Posted on Tuesday, October 14, 2014 by Julie


Tuesday, October 7, 2014

If you're visiting Washington D.C., there's no doubt that a tour of the U.S. Capitol is on your itinerary. Perhaps you've contacted your Senator or Representative in advance to secure a reservation - which I highly suggest because you get to skip an often long line.  Or maybe you don't mind the wait for tickets in the daily public tour line so your agenda can be more flexible.  Either way, your tour will start out with a film, after which a red-coated guide takes you to the Rotunda, the crypt, and the old meeting room for the House with its less than ideal acoustics.  If they are open, you may also be taken to the Old Senate Chamber and the Old Supreme Court room.

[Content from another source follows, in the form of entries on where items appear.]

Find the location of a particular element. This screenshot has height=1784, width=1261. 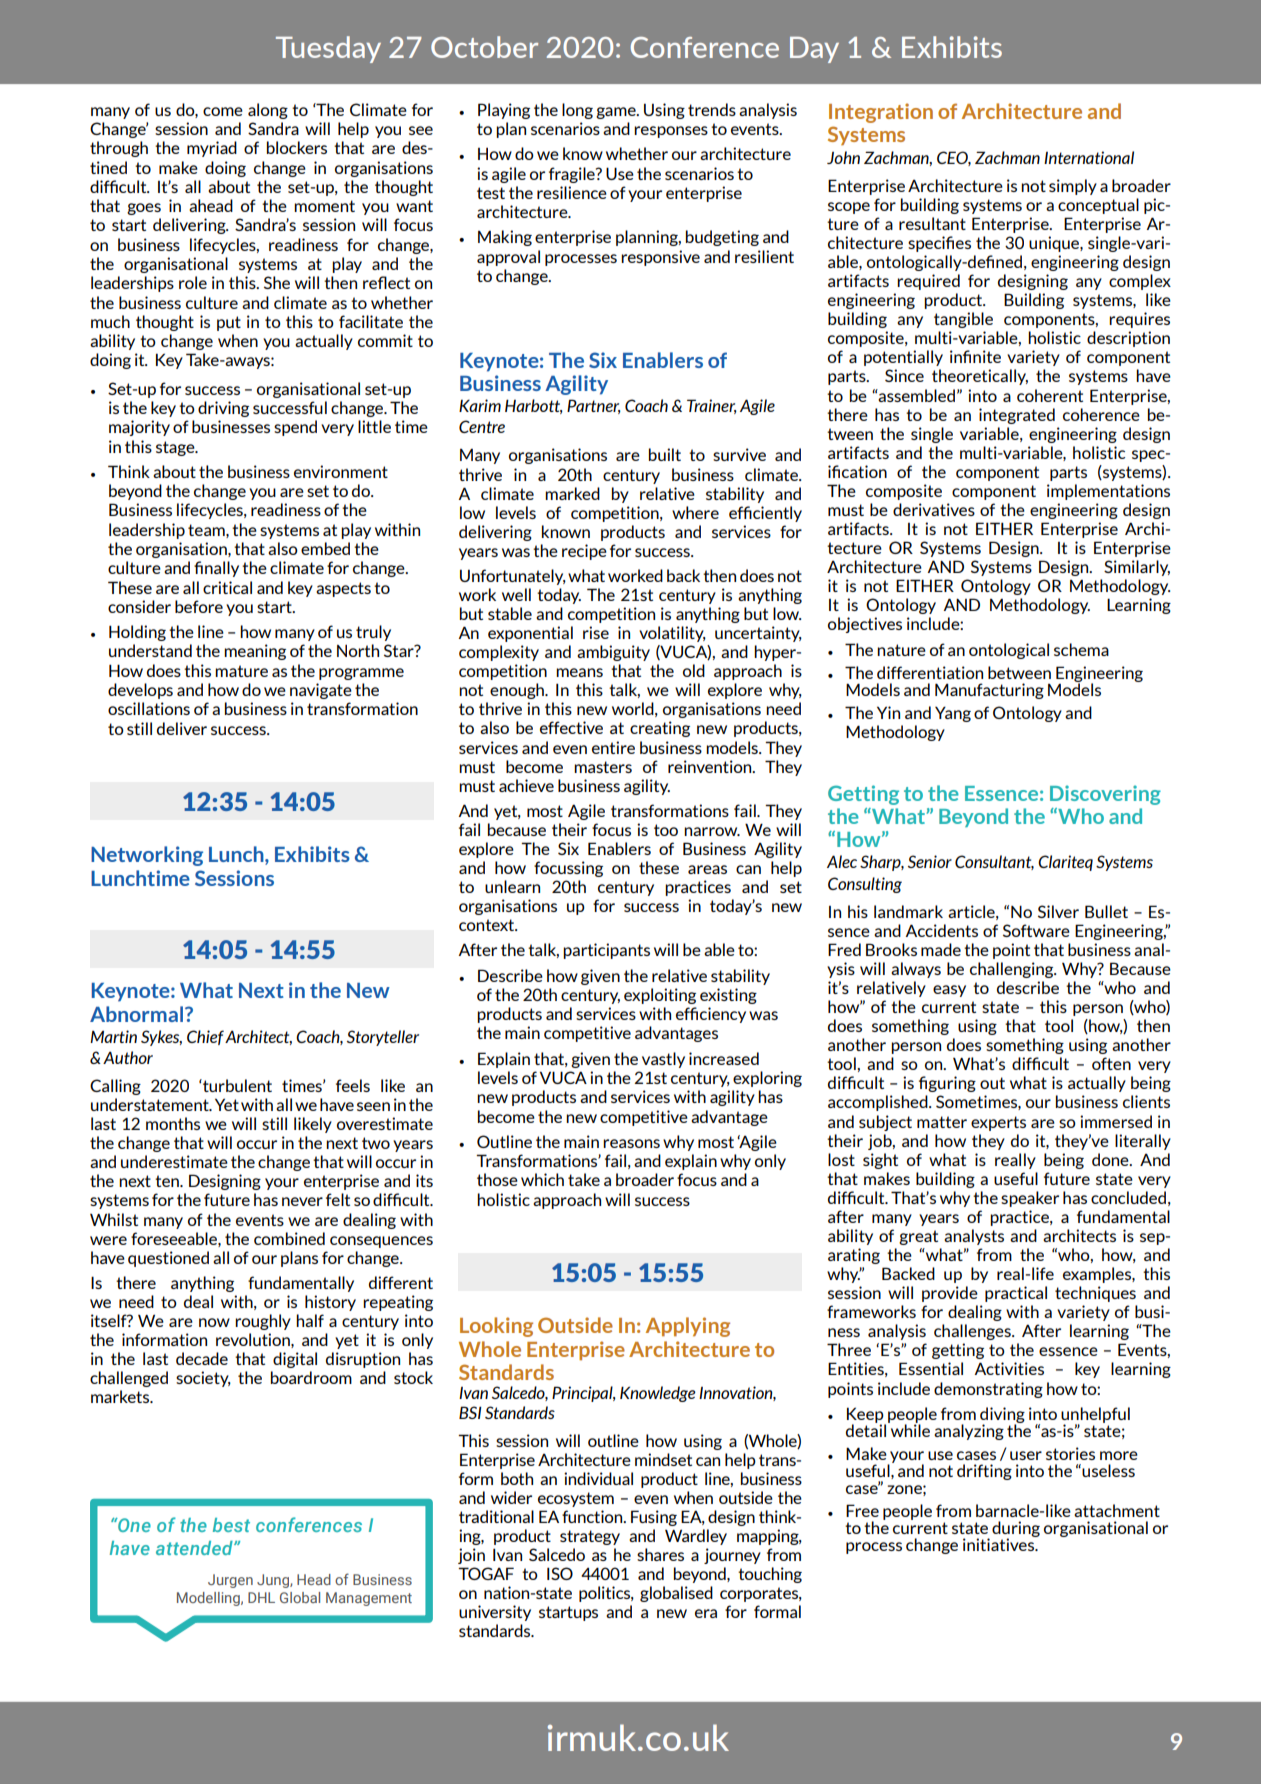

built is located at coordinates (665, 454).
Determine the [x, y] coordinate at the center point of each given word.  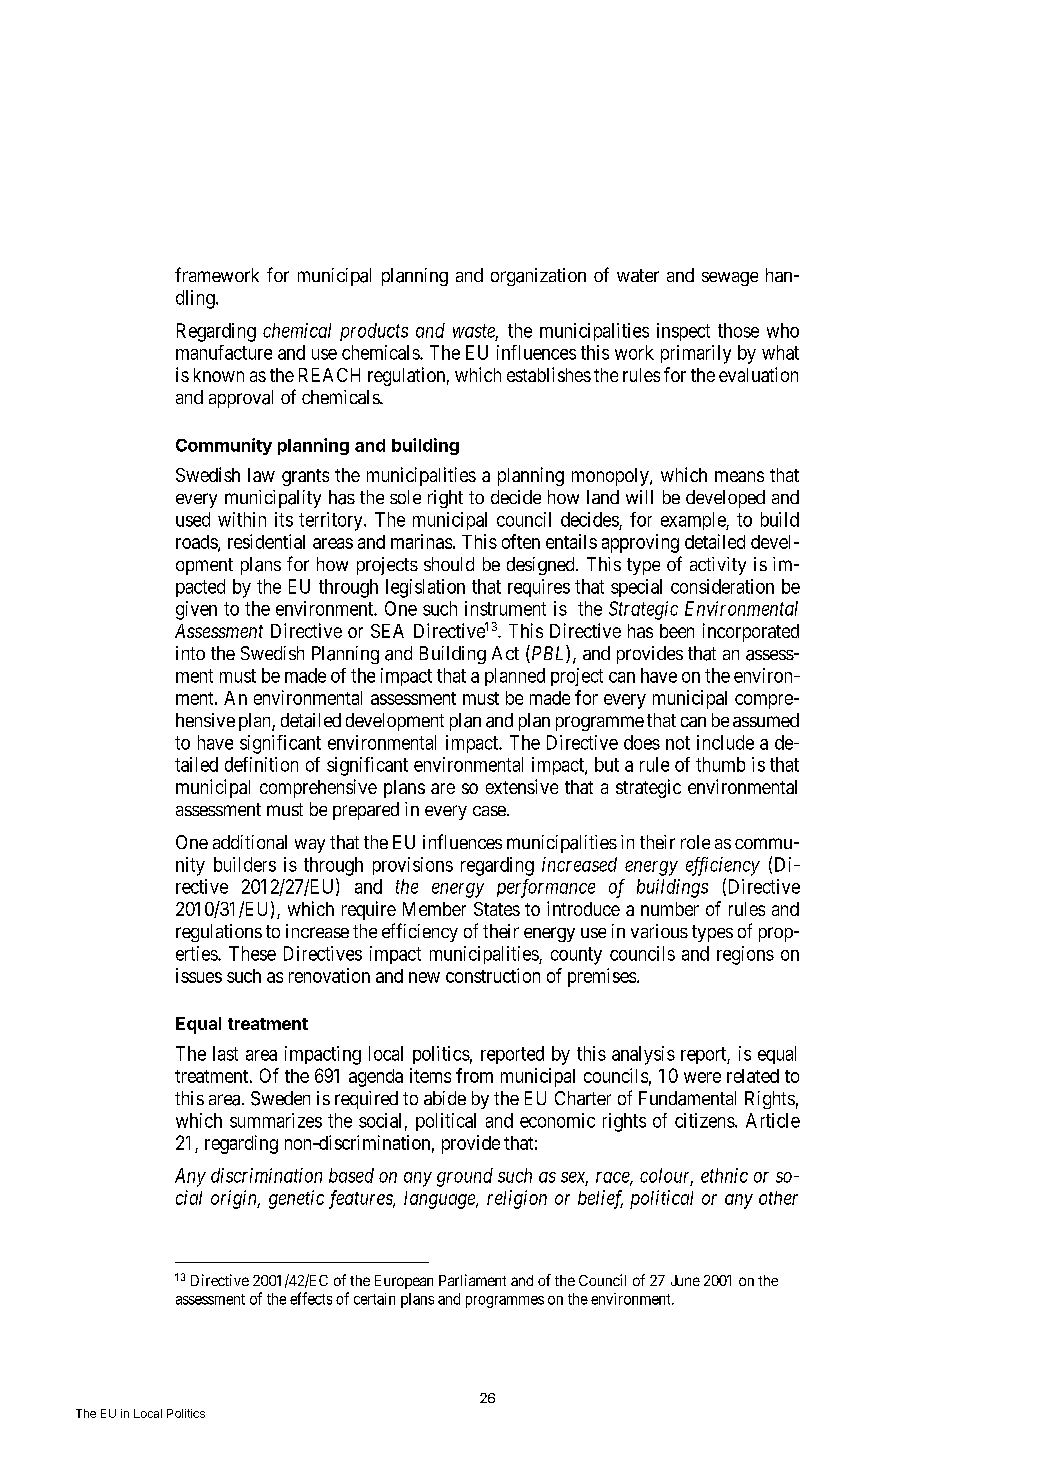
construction [493, 975]
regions [745, 955]
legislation [425, 588]
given [196, 610]
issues [199, 975]
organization [538, 277]
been [677, 631]
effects [311, 1298]
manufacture [224, 352]
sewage [730, 279]
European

While seeing these rooms is impressive and not to be missed, having been on the tour before with red coat guides and with interns from the offices of Representatives, I definitely know when fun facts and locations are omitted.  So, after the tour, I approached the guide with my visiting family members to see if we could somehow gain access to the Rotunda so I could show my cousin the piece of the Berlin Wall that is on the base of the Reagan statue, as well as take a peek into the Supreme Court room that was skipped on our tour.  Little did I know that we were about to get an hour-long private tour of both the Senate and the House wings! Thankfully Congress was not in session, otherwise this would not have been an option.  I can safely say that I have never been in the Senate wing before because I would certainly remember the gorgeous details - from floor to ceiling.  Every turn was a new visual adventure!

Here's where I have to stop and thank my cousin for allowing me to use her photos on this post since I did not have the good sense to bring my own camera, thinking this would be just another ordinary Capitol tour.  I did get some decent shots with my new phone, though...

Many of the rooms on the Senate wing are decorated with hand painted landscapes, medallions, murals, and friezes by Italian artist, Constantino Brumidi.  Arriving in the United States in 1852, he started painting the U.S. Capitol interior in 1855 and continued until his death in 1880.  While Brumidi designed all of the artwork, he did have a team of painters who assisted him with the actual painting. Over time, Brumidi's work was slowly hidden under layers of paint, dirt, and varnish from subsequent redecoration of the Senate walls.  A restoration project is currently underway that is, thankfully, returning the rooms to their 19th century beauty.  

The landscape medallions in the Senate Reception Room are all inspired by the Pacific Railroad congressional report, published between 1855 and 1861, proposing routes for the future transcontinental railroad.   Within the report were lithograph landscape scenes done by artists who traveled with the railroad surveyor party.  These scenes are great representations of the western United States before convenient transportation allowed for more rapid settlement.

And here is a bust of the man, himself - Constantino Brumidi.

When we finally made our way back across the Rotunda to the House wing, after the opulence of the Senate, it was a little disappointing with its black and white marble.  Don't get me wrong, it was still beautiful, especially the details on some of the iron stair railings, just less colorful.

If Brumini was the Senate's art highlight, the highlight of the House wing for me was this retro painting of the first African-American woman in Congress: Shirley A. Chisholm.  I love the pose she chose for her portrait that depicts her as a no nonsense leader ready to make a difference.

So, to sum it up...

  • Never assume you can't be surprised by something that you've seen many times before.  Every event is a new adventure.  
  • Try to see the U.S. Capitol when Congress is not in session, perhaps arranging a private tour with a Congressional intern just in case you aren't lucky enough to get a red coat guide like we did.  No, you won't see any activity on the floor, but you will see much, much more!  Watch CSPAN if you think you missed out on legislative events.  
  • If you can, book ahead with your Congressman or Congresswoman to skip the line.